I'd like to post a question in hopes of eliciting thoughtful response from
this thoughtful group:
Is farming really a greener use for land than building houses?
Here's where I'm coming from: we've recently built a small place in the
country on 12 acres that aren't suitable for much besides grazing from an
agricultural prospective; the land is quite hilly and the soils are
generally considered poor and rocky (we're in the "kettle moraine" area-
where the last glaciers unloaded all their accumulated rocks and stuff..).
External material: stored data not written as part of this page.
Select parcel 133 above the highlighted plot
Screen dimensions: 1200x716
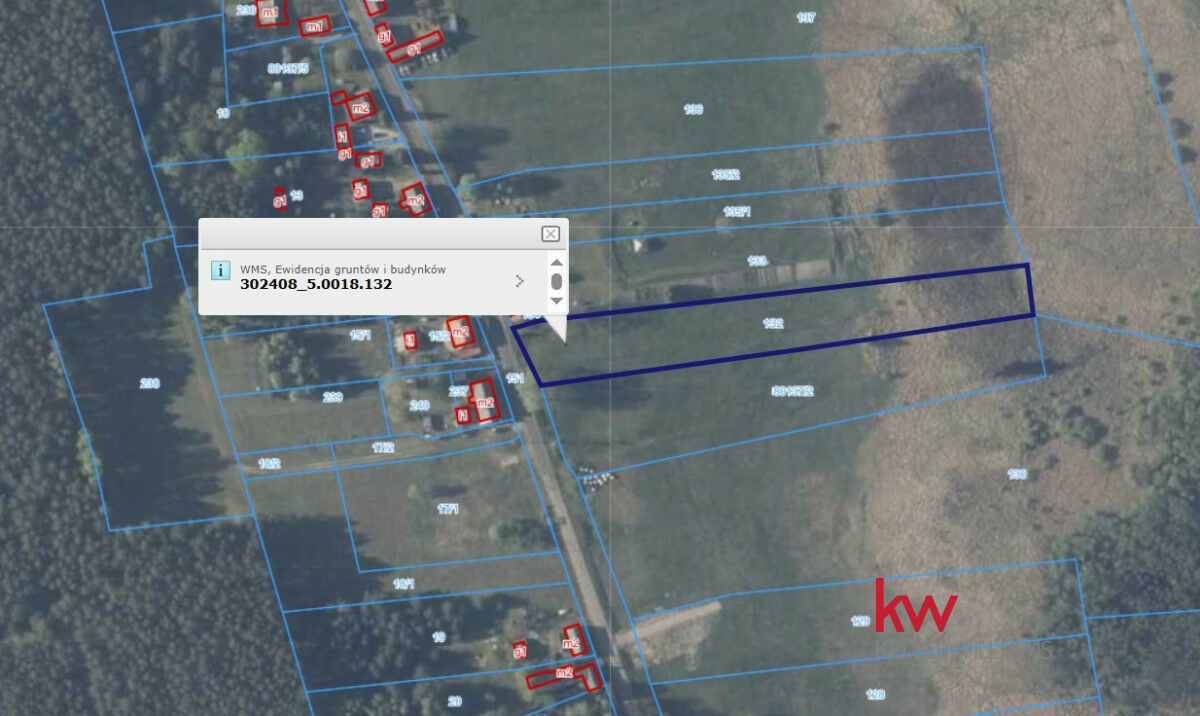coord(757,261)
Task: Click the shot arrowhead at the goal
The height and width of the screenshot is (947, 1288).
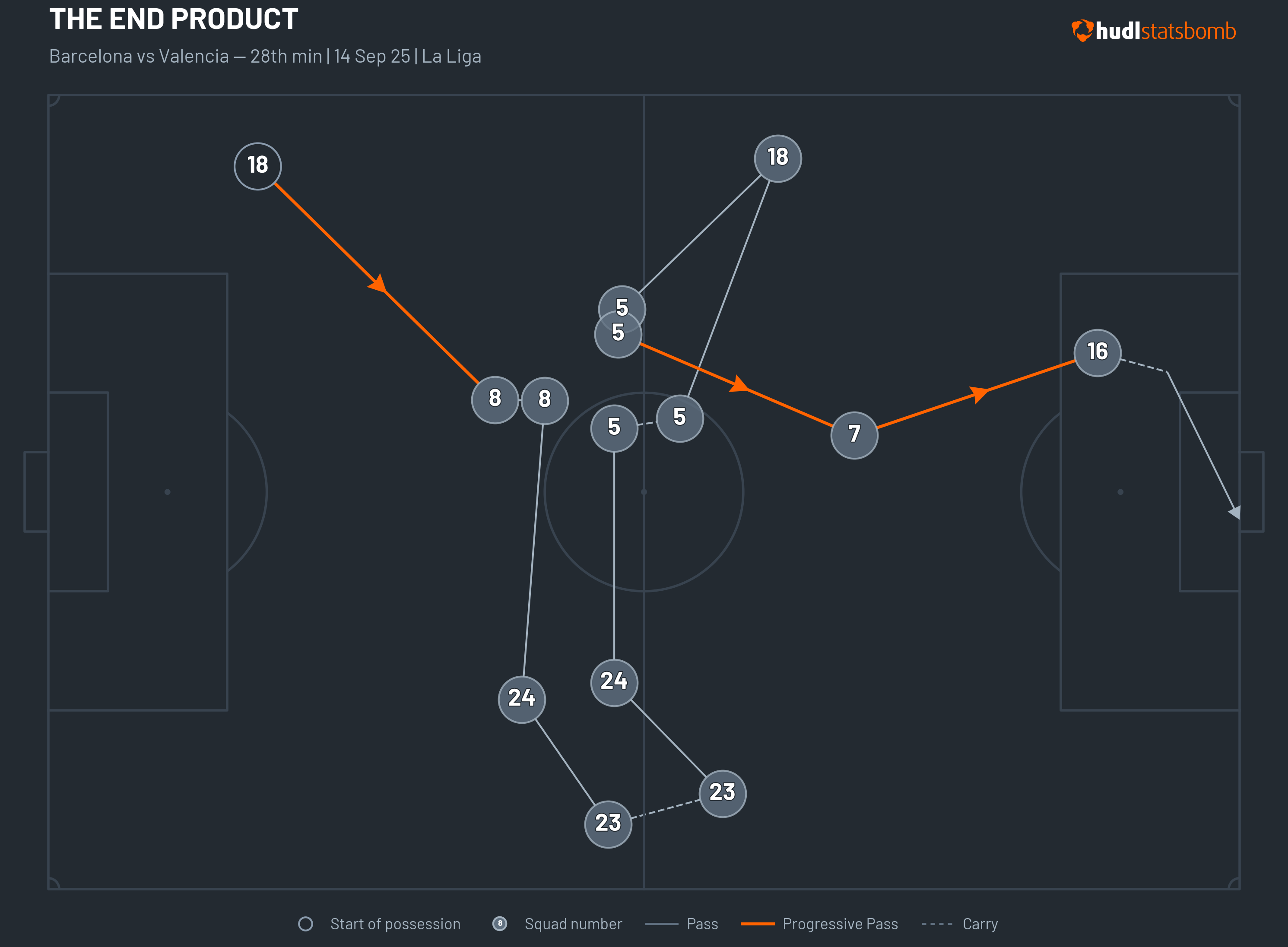Action: click(1235, 512)
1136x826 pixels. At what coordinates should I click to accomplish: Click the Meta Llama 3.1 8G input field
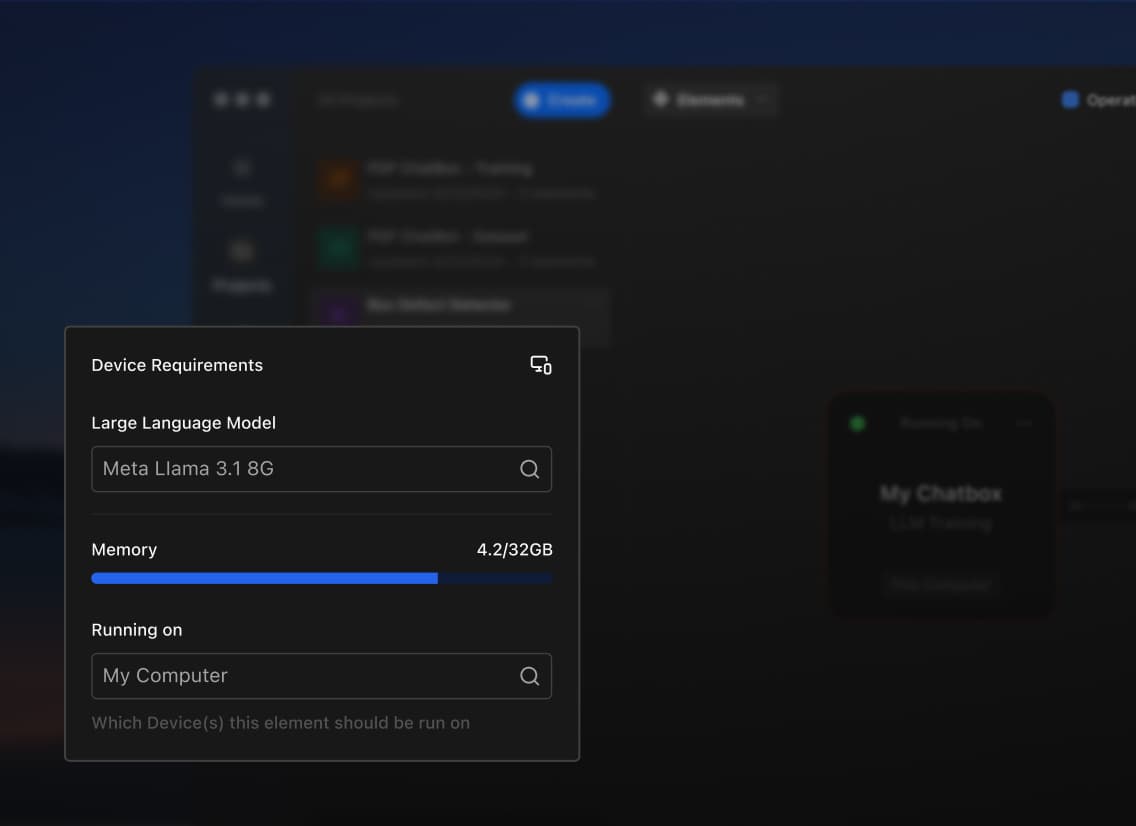300,468
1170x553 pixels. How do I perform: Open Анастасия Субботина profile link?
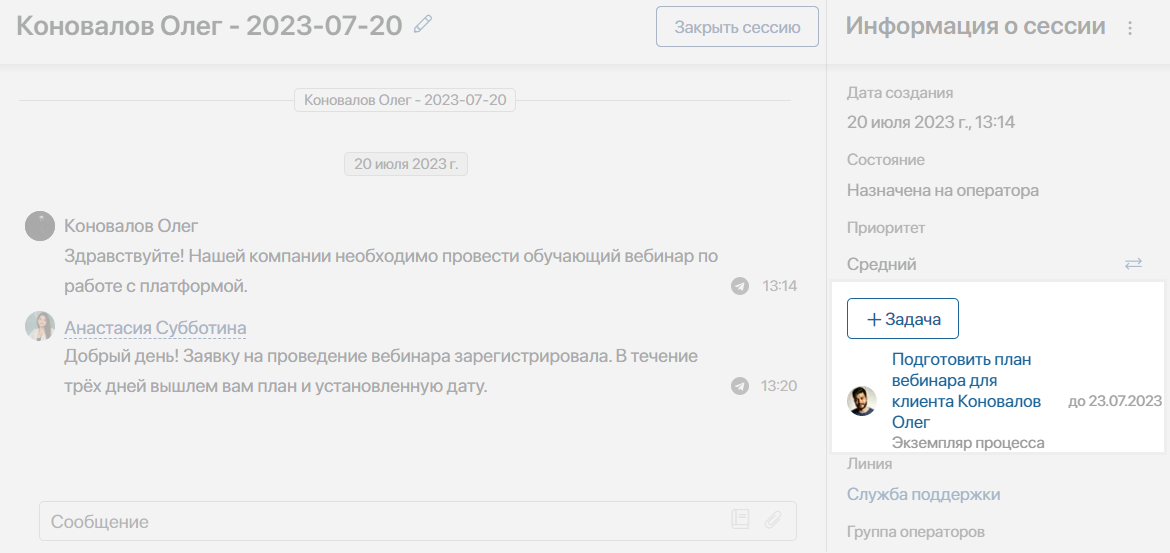(x=155, y=328)
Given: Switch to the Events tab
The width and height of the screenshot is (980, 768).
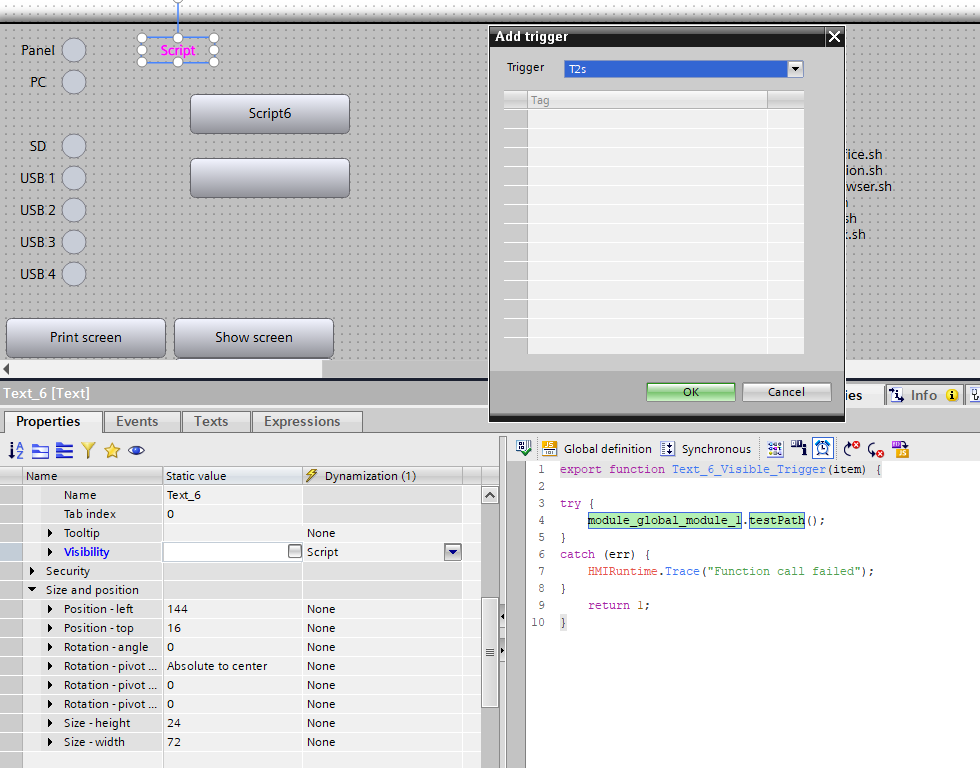Looking at the screenshot, I should coord(137,421).
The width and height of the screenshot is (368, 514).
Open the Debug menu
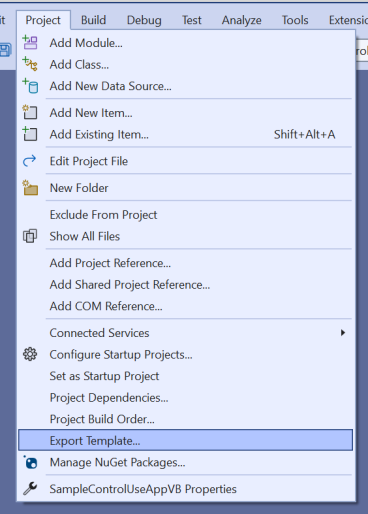click(x=144, y=20)
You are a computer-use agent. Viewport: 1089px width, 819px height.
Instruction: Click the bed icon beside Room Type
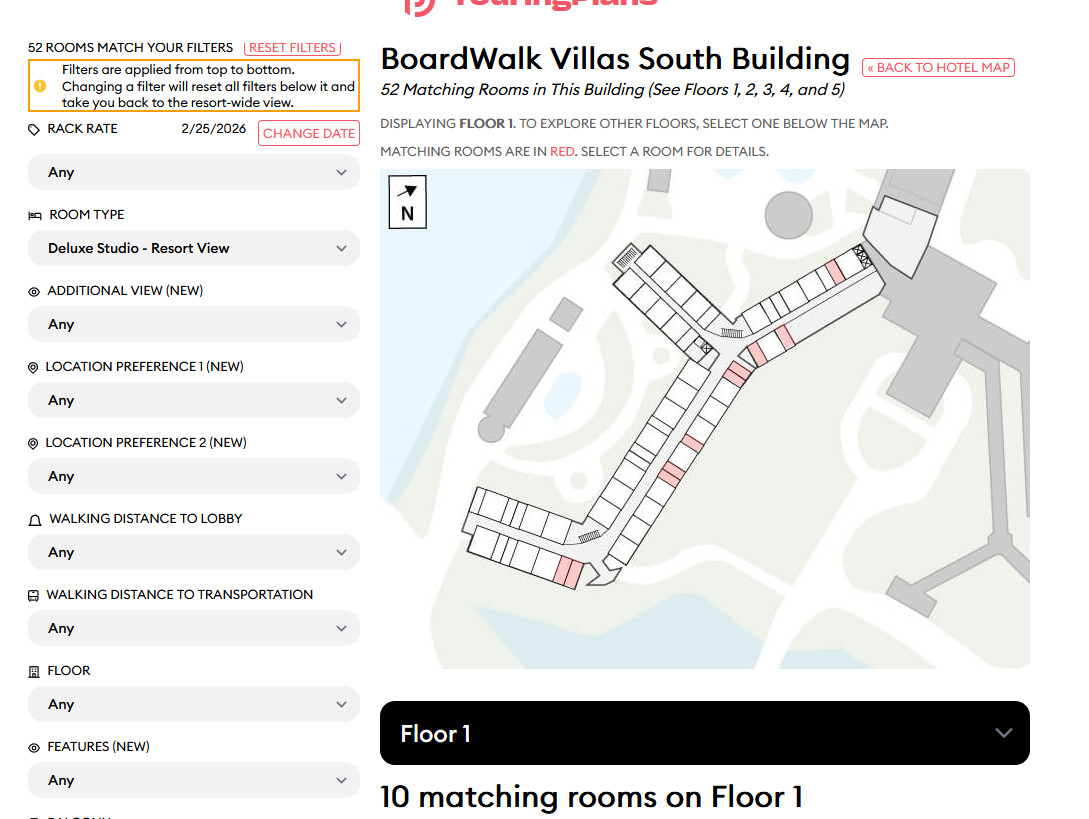pos(35,215)
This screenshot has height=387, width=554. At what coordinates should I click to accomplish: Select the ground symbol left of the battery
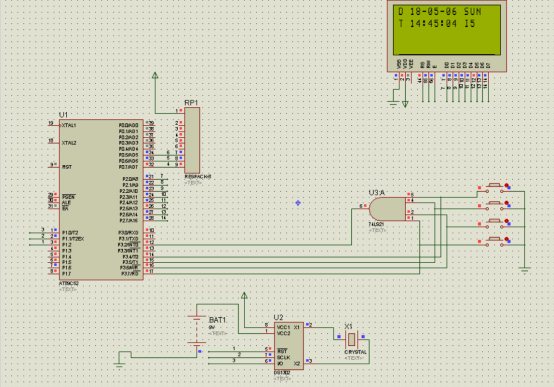[119, 365]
Surrounding land, that is more suitable for farming, is farmed. Primarily by
operations that are ever increasing in size- which seems to be a national
trend. Bigger farms seem to have a much harder time being stewards of the
land and their animals, as with size comes the need for all kinds of
infrastructure that makes most kinds of sustainable agriculture not viable
economically.
We bought 12 acres and are trying hard to be good stewards of it- we mow
very little; we are reforesting; we work from home; we are members of a
local CSA, etc. Our next door neighbors, who aren't quite as ecologically
sensitive as we, are still doing little to damage the land, and in fact are
planting trees as well (this area was a climax hardwoods before settlement
150 years ago).
I would argue that by building a home on our land we are actually doing much
less irreparable damage to it than the 1,000 head dairy farm down the street
is doing to their 2,000 acres.
I understand that subdivision development presents a whole other layer of
complexity to this issue, but I'd bet that the average amount of lawn
chemicals spread on a suburban lawn pales in comparison to what gets spread
on the average farmer's field. Not only in the form of chemicals to make the
crops grow in abused soil, but the manure he spreads from his milk machines
(cows) that's full of antibiotics, and has been allowed to go anaerobic in a
pit all summer.
Meanwhile, 3 miles down the road is our CSA, which effectively feeds 300
families by organically farming 20 acres. They've reinvigorated the soil
tremendously with various composts; they plant crops for direct consumption
by humans; seems like a much more sustainable model, and one that doesn't
require nearly as much land as a mega dairy farm.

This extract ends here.